* [Supplied data]:
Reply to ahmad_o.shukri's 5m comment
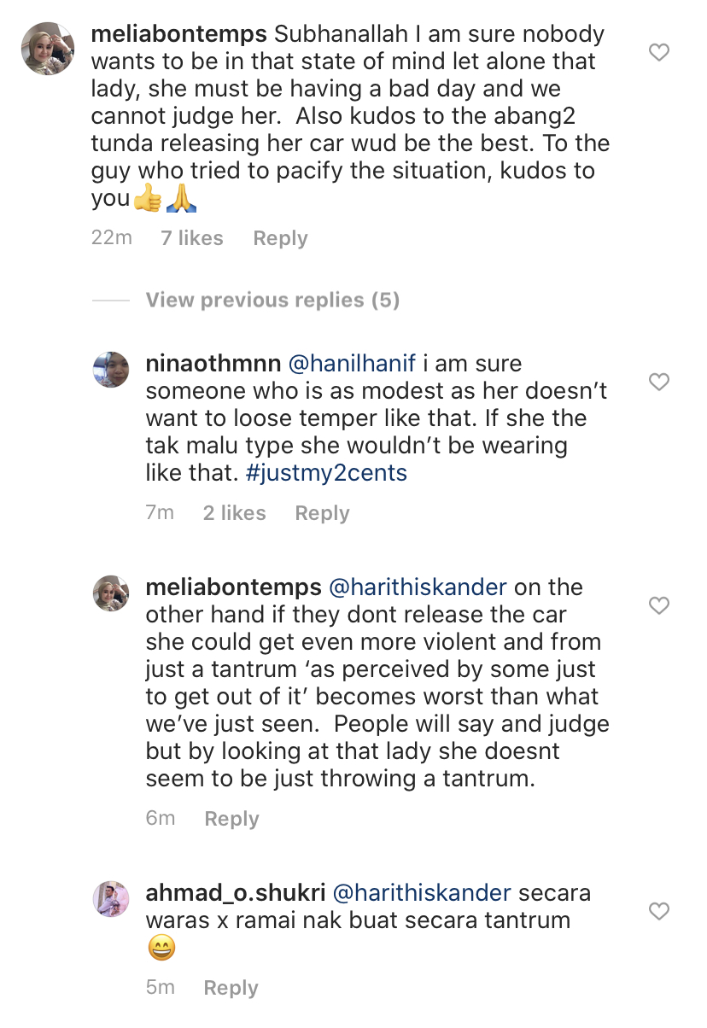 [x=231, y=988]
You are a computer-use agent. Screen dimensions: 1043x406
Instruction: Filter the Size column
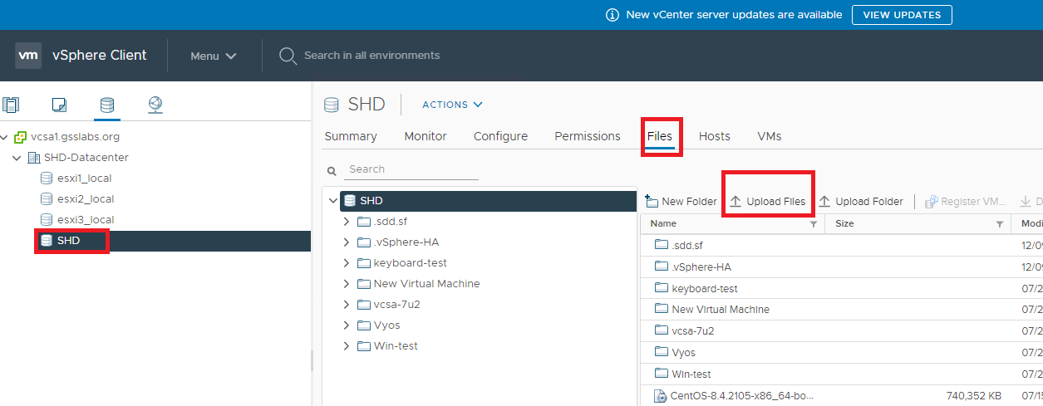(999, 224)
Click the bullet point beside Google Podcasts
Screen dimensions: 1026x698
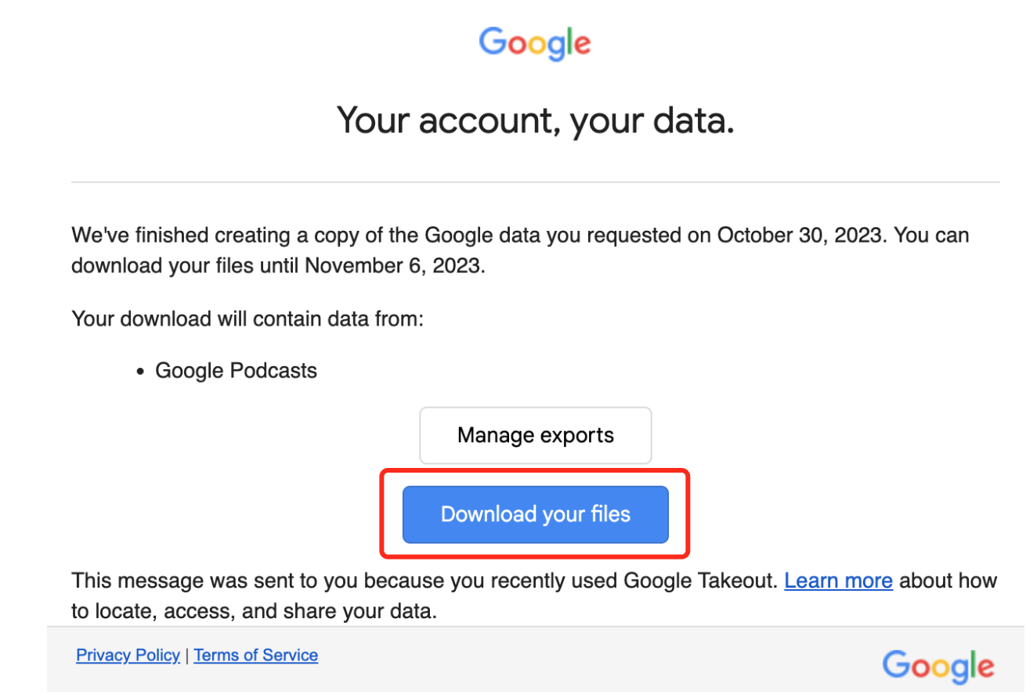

* [Requirement]: Copy out every line of the listing above word for word, leaving out the pictures.

* [Solution to this problem]:
Reply to ahmad_o.shukri's 5m comment
 [x=231, y=988]
You are a computer-use agent. Screen dimensions: 1043x406
Instruction: Filter the Size column
(999, 224)
Click the bullet point beside Google Podcasts
Screen dimensions: 1026x698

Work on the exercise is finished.